Dataset records:
* * * * * * *

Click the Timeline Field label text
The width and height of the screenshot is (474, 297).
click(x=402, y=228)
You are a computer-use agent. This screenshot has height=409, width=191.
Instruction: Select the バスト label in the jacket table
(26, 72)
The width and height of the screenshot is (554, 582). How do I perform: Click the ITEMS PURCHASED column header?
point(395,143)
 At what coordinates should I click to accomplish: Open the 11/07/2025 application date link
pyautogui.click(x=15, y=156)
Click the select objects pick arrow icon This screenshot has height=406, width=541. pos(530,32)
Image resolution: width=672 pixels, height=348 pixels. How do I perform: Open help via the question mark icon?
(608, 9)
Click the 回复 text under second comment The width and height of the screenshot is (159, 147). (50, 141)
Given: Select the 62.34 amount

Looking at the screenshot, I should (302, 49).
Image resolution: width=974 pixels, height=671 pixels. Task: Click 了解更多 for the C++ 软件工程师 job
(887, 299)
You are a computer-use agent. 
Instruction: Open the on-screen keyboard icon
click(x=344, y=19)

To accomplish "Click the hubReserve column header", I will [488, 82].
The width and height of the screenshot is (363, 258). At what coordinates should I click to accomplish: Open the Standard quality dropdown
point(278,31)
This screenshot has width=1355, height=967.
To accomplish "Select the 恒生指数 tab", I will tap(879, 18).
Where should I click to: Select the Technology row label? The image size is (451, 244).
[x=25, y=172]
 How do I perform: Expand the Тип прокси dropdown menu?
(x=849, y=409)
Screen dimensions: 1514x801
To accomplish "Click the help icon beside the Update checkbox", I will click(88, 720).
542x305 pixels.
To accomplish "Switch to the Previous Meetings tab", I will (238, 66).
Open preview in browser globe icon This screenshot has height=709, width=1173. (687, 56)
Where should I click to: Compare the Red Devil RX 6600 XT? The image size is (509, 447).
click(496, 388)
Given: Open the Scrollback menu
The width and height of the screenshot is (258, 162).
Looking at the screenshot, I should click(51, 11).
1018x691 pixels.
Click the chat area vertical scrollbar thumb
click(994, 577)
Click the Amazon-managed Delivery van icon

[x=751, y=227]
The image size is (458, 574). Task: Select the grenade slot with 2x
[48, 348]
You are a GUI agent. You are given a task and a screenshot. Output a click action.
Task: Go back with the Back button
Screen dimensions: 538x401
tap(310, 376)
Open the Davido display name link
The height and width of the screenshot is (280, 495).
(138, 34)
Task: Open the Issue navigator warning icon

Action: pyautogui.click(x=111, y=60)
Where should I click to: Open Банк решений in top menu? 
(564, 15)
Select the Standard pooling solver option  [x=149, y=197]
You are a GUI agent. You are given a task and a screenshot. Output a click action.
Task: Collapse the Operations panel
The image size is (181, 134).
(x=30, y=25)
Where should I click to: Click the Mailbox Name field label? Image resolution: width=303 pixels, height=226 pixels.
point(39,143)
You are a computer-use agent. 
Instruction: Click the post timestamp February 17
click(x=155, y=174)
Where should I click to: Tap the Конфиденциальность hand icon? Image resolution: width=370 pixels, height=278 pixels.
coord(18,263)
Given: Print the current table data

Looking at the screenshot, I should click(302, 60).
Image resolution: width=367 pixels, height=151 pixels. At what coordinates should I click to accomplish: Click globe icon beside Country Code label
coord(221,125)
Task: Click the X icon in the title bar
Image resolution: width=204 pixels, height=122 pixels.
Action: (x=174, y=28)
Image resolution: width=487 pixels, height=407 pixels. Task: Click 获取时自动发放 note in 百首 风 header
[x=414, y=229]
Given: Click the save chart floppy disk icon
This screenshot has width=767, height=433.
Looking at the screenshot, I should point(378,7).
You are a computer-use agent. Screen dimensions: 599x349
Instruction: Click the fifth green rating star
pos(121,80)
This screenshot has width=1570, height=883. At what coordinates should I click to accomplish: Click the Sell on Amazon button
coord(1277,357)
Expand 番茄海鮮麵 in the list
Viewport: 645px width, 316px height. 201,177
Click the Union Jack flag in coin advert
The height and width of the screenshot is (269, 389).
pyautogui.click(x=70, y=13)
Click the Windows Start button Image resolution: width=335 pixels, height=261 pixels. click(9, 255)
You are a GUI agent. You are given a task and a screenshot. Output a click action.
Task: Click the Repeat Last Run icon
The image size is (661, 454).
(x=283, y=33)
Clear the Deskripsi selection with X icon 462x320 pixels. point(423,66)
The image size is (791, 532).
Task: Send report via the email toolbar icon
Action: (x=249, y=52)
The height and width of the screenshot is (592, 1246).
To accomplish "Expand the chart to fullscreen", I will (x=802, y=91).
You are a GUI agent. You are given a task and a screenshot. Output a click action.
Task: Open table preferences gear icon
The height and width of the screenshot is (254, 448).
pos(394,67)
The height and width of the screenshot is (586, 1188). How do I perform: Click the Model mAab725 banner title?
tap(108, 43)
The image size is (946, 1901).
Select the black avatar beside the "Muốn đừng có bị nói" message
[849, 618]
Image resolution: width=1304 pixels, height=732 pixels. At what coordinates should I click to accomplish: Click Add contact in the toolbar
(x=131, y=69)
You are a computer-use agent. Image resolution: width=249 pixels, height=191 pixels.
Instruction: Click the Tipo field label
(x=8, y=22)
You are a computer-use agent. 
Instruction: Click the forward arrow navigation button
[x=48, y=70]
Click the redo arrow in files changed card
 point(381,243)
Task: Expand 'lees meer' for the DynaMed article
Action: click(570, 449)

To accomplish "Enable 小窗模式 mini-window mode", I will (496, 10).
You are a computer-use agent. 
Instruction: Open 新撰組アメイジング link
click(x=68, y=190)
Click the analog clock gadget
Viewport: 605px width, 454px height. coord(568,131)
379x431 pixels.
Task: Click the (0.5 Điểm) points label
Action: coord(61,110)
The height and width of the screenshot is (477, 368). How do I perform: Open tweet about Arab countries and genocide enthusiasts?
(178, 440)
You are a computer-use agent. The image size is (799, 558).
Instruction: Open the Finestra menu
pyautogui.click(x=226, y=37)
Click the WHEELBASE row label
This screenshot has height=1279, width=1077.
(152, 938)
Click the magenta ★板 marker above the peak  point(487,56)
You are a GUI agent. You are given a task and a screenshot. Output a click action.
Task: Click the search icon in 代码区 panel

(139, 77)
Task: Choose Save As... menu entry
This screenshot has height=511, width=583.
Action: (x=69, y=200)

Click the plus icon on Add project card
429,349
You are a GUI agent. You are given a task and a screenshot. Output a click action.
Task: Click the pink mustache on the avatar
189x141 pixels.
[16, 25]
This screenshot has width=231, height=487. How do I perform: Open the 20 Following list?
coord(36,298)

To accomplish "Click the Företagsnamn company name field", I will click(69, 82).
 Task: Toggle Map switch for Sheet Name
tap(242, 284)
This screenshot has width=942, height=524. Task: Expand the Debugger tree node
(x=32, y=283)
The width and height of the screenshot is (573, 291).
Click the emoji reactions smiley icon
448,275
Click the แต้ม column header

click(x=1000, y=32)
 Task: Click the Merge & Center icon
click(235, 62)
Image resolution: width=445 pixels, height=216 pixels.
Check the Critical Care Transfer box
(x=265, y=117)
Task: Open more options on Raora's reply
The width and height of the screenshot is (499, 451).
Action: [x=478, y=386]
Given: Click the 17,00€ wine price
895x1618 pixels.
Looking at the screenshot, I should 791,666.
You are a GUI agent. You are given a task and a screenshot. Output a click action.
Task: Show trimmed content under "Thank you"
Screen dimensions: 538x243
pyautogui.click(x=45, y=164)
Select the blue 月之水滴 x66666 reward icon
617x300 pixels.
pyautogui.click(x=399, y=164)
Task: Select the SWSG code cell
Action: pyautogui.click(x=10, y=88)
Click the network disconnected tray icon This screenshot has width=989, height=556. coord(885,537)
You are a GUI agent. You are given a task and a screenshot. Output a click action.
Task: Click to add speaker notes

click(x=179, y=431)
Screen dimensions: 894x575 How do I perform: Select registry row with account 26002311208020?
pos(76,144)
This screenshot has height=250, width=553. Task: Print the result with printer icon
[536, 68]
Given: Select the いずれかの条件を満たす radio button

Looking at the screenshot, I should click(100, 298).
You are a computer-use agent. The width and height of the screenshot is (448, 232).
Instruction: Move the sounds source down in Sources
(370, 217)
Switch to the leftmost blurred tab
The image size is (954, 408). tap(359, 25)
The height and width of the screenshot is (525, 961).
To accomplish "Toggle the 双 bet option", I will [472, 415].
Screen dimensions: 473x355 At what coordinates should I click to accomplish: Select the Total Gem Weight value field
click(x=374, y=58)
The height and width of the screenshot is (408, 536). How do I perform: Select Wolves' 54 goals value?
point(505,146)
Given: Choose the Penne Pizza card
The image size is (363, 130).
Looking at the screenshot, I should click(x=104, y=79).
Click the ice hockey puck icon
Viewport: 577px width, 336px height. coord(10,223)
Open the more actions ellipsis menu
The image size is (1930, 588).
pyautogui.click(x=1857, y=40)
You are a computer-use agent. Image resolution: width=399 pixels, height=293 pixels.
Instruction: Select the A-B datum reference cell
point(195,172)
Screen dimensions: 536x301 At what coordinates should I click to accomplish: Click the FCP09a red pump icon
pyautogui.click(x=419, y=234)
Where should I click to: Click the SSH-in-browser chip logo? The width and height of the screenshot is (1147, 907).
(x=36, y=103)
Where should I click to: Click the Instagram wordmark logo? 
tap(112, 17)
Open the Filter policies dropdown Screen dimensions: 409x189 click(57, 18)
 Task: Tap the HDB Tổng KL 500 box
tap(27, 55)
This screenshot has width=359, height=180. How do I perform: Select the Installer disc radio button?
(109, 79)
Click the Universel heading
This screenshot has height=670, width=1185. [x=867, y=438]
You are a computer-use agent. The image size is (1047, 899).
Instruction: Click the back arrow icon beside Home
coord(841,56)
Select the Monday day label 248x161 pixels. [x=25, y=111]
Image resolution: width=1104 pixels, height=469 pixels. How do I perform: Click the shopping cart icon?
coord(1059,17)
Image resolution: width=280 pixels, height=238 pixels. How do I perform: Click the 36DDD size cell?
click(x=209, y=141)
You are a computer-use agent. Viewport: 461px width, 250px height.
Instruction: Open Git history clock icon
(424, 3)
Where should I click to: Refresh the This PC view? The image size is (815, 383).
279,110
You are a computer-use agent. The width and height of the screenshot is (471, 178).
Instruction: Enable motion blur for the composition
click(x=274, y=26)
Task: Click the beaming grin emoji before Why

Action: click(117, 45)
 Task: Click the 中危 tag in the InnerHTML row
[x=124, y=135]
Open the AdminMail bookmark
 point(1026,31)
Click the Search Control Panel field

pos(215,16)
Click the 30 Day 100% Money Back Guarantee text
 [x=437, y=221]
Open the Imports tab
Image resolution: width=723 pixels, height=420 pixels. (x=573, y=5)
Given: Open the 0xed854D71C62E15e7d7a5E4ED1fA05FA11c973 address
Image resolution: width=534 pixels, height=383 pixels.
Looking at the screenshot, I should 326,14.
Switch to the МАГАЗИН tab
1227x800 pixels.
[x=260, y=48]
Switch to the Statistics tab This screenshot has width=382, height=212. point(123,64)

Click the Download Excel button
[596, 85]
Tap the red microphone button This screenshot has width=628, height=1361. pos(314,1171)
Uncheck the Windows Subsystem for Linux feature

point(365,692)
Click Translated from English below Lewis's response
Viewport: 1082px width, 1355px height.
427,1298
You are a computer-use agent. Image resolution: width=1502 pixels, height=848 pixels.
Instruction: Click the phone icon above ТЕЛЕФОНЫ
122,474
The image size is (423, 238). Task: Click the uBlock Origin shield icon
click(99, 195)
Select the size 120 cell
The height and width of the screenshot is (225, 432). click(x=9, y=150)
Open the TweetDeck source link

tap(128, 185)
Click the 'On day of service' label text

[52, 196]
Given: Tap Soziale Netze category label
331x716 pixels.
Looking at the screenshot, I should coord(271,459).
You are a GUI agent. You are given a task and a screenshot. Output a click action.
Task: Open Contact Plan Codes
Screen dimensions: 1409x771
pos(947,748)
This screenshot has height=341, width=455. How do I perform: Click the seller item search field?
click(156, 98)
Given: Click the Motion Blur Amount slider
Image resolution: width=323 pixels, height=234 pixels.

* * * * * * *

**THE TASK**.
Beginning at the line with "Click the analog clock gadget" and stopping after the line with "You are a computer-use agent. The image size is (799, 558).", please write out every line of the data above exactly and nothing else.

**EXERCISE RESPONSE**.
Click the analog clock gadget
Viewport: 605px width, 454px height. coord(568,131)
379x431 pixels.
Task: Click the (0.5 Điểm) points label
Action: coord(61,110)
The height and width of the screenshot is (477, 368). How do I perform: Open tweet about Arab countries and genocide enthusiasts?
(178, 440)
You are a computer-use agent. The image size is (799, 558).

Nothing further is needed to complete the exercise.